Tenor horn, Baryton, Euphonium
These three instruments are very closely related. They are sometimes mistaken for 'little tubas', which is, however, exactly what they are. Lots of instrumental families come in a set of four voices from soprano to bass (soprano sax, alto sax, tenor sax, baritone sax, or violin, viola, tenor violin8, bass violin or violoncello9). Barytone or tenor horns form the baritone or tenor voice of the tuba family.
Tuba
The tuba is the lowest brass voice. It comes in different shapes (tuba, helikon, sousaphone) and tunings (F-tuba, Bb-tuba, C-tuba).
Trombone
The trombone is the only chromatic brass instrument which doesn't usually have valves. The length of the tube is changed by a slide at the bottom of the instrument. Sometimes a valve trombone is seen, too, which has a regular set of valves instead of a slide. Trombones come in different voices. There is even a soprano trombone which has the tonal range of a trumpet (experts say that it's in fact a slide trumpet). The most common one is the tenor trombone which has the tonal range of a tenor horn. Some trombones have additional valves ('triggers') which are operated with the player's thumb. These valves can change the tuning of the trombone, similar as with the (double) french horns.
'Wooden' Brass Instruments
The Australian didgeridoo is just a long, more or less straight wooden pipe without any moving parts. The tone is created by the players lips, along with some singing and grunting into the instrument. This causes the specific, magic sound of the 'didge'.
The European 'alphorn' is a really long straight wooden tube with a curved up muzzle. Typical alphorns have a length of 15 ft and more.

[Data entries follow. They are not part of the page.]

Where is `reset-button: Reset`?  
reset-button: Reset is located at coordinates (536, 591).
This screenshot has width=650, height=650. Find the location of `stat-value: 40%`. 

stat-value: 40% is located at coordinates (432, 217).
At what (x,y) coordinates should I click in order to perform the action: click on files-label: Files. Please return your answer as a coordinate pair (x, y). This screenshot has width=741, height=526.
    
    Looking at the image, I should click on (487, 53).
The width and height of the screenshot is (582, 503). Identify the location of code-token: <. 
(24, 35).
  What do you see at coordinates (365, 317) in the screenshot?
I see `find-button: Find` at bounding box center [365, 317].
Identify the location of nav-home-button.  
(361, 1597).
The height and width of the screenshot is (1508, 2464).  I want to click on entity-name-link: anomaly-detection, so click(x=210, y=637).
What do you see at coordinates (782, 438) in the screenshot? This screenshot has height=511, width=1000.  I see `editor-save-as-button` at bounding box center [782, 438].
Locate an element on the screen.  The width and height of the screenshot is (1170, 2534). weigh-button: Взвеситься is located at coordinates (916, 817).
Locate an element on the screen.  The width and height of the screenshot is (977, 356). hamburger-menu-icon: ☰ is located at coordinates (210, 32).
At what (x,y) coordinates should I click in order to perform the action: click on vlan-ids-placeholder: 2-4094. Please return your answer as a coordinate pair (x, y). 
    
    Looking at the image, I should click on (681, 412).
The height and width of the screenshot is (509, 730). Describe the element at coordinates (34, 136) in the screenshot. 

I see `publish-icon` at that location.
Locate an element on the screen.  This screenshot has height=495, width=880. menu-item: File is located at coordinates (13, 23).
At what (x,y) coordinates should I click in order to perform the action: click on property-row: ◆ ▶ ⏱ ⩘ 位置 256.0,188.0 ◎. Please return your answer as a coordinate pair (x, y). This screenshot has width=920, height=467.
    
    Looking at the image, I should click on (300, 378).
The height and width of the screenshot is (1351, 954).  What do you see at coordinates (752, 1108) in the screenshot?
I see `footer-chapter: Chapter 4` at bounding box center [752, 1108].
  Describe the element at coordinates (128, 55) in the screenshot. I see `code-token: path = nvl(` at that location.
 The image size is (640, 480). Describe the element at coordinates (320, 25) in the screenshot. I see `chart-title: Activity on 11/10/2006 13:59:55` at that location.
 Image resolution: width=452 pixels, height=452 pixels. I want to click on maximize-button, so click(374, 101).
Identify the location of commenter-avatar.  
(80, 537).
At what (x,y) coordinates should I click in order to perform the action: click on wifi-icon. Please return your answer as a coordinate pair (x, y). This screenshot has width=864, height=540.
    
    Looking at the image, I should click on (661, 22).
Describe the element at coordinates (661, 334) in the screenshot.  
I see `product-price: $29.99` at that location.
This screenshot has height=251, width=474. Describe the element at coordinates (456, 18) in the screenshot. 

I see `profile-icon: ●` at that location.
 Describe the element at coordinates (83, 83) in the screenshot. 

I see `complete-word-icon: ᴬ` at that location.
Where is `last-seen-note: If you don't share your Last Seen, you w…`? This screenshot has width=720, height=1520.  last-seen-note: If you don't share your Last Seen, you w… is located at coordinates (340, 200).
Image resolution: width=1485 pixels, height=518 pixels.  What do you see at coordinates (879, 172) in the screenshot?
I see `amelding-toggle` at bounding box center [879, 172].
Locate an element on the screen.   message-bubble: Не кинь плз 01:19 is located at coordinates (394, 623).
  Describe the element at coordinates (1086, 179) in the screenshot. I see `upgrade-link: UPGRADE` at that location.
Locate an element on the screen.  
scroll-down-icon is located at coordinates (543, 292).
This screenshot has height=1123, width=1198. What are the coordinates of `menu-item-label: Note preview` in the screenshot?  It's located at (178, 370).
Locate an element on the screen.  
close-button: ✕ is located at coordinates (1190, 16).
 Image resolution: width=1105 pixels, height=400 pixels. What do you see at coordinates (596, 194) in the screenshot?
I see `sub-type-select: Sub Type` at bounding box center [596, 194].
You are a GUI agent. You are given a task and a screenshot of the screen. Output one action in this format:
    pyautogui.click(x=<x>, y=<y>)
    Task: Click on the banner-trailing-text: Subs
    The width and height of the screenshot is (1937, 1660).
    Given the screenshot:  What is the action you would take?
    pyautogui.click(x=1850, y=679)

Brass Instruments made of animal horns or Chonch shells
Sometimes animal horns or conch shells are used as wind instruments. As their length and hence their pitch is a freak of nature, they hardly fit into a standard musical context. Some players, esp. Mr. Steve Turre, have pushed the conch shell perfomance beyond the limit of what was imaginable before.